If this is the first blog post of mine you have read, that’s okay, too. This post takes a look back at one of the first areas my team and I researched as we began our final project. (Have I mentioned this is my FINAL class)? One of our first tasks was to gain an understanding of our company’s industry and its market share – both domestically and globally. Additionally, we discovered how to measure the market concentration by using the Herfindahl-Hirschman Index or HHI.

In the U.S. Family Clothing Stores sector (NAICS 44814), our company, The Gap, Inc., ranks among the top four players in the industry. An industry that is defined by the IBISWorld Industry Report dated December 2011 as, “retailers [who] stock a general line of new clothing for men, women, and children without specializing in sales for an individual gender or age group. These establishments may provide basic alterations, such as hemming, taking in or letting out seams, and lengthening or shortening sleeves”.  With 13.3% of the $85.8 billion U.S. sales in 2011, The Gap is actually the market leader in the domestic family clothing industry. The other three competitors included in approximately 40% of the market share are TJX Companies with 12.5%, Ross Stores with 9.8%, and Abercrombie & Fitch with 4%. Other companies each make up less than 4% of the remaining 60% of the industry.

U.S. Family Clothing Stores Market Share as indicated by IBISWorld Industry Report for December 2011

Market share, alone, does not paint the whole picture. Named after economists Orris C. Herfindahl and Albert O. Hirschman, the Herfindahl-Hirschman Index measures the size of the companies in relation to the industry to give a better indication as to the competition among them. HHI is also applied in antitrust reviews by the Department of Justice when evaluating mergers. It is calculated by squaring the market share of each competing firm in the industry and then summing the results. The number can range from 0 to 10,000 with HHI’s on the higher end indicating a monopolistic industry and an HHI on the lower end being an indication of a competitive industry. One of the main benefits of the HHI is that it gives more weight to larger firms. The HHI for the U.S. market is as follows:
HHI=(13.3^2) + (12.5^2) + (9.8^2) + (4.0^2)
HHI=176.89 + 156.25 + 96.04 + 16
Hence, the U.S. is a very competitive market.

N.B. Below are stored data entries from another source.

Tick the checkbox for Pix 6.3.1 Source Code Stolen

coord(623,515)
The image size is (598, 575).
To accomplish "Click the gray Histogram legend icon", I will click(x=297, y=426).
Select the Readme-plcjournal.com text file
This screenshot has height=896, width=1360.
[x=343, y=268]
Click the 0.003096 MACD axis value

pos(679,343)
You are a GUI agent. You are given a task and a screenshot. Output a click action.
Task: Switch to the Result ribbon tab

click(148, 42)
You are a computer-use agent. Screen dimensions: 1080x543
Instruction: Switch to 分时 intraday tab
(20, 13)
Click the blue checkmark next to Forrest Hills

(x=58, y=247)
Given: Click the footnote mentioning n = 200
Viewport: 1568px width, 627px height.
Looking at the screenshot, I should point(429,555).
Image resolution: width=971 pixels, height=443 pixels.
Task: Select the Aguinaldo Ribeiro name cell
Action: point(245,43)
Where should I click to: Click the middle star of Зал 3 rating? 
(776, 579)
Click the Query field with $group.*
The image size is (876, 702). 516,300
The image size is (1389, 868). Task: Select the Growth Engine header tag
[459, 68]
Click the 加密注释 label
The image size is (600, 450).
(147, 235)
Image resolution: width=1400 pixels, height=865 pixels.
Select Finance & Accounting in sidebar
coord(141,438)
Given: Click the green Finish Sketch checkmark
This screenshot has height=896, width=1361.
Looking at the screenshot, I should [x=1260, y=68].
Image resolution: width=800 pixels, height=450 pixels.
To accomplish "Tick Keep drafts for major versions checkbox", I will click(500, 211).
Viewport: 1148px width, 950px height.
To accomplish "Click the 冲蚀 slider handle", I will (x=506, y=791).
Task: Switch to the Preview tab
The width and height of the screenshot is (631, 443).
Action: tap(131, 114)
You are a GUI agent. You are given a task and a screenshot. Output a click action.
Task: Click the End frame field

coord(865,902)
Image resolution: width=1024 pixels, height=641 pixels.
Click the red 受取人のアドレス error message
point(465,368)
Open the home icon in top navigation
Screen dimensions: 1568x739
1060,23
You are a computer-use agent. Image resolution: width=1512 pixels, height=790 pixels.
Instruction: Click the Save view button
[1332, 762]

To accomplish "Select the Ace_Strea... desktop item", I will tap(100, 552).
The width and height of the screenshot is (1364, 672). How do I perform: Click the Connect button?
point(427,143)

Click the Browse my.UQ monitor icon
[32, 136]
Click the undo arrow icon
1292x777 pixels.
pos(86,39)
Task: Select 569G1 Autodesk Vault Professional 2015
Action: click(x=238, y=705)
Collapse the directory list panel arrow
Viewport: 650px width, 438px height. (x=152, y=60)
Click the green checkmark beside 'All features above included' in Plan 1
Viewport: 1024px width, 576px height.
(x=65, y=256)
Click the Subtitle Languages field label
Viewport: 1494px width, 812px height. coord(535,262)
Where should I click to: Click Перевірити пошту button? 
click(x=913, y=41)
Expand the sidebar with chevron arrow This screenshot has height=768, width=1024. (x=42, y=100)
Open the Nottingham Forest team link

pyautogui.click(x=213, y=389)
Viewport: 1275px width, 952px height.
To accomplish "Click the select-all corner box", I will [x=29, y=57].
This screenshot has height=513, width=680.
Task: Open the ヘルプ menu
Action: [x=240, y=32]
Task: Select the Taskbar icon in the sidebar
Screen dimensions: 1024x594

How does the U.S. market compare to the global market? The global market, according to Datamonitor, consists of North America, South America, Western Europe, Eastern Europe, and Asia-Pacific. The latest report available, 2009 global sales totaled $1,031.5 billion. The four major global competitors in this industry are The TJX Companies, Inc with $19 billion in revenue (1.8%), H & M Hennes & Mauritz AB with $15.49 billion in revenue (1.5%), The Gap, Inc with $14.526 billion in revenue (1.4%), and Levi Strauss & Co with $4.023 billion in revenue (0.39%).

2009 Market Share for the Global Apparel Retail Industry as reported by Datamonitor

We can see from the chart above that the global market is even more fragmented than the U.S. retail market. The HHI for the global industry is calculated as follows:
HHI= (1.8^2) + (1.5^2) + (1.4^2) + (.39^2)
HHI= 3.24 + 2.25 + 1.96 + .15
HHI= 7.6

In this age of global expansion and becoming an international firm, the retail apparel companies, including The Gap, Inc. have to realize that gaining market share and concentration will be a long and never-ending process. Although competition is strong, “the world is [their] oyster.” (Derived from the quote from Shakespeare’s The Merry Wives of Windsor).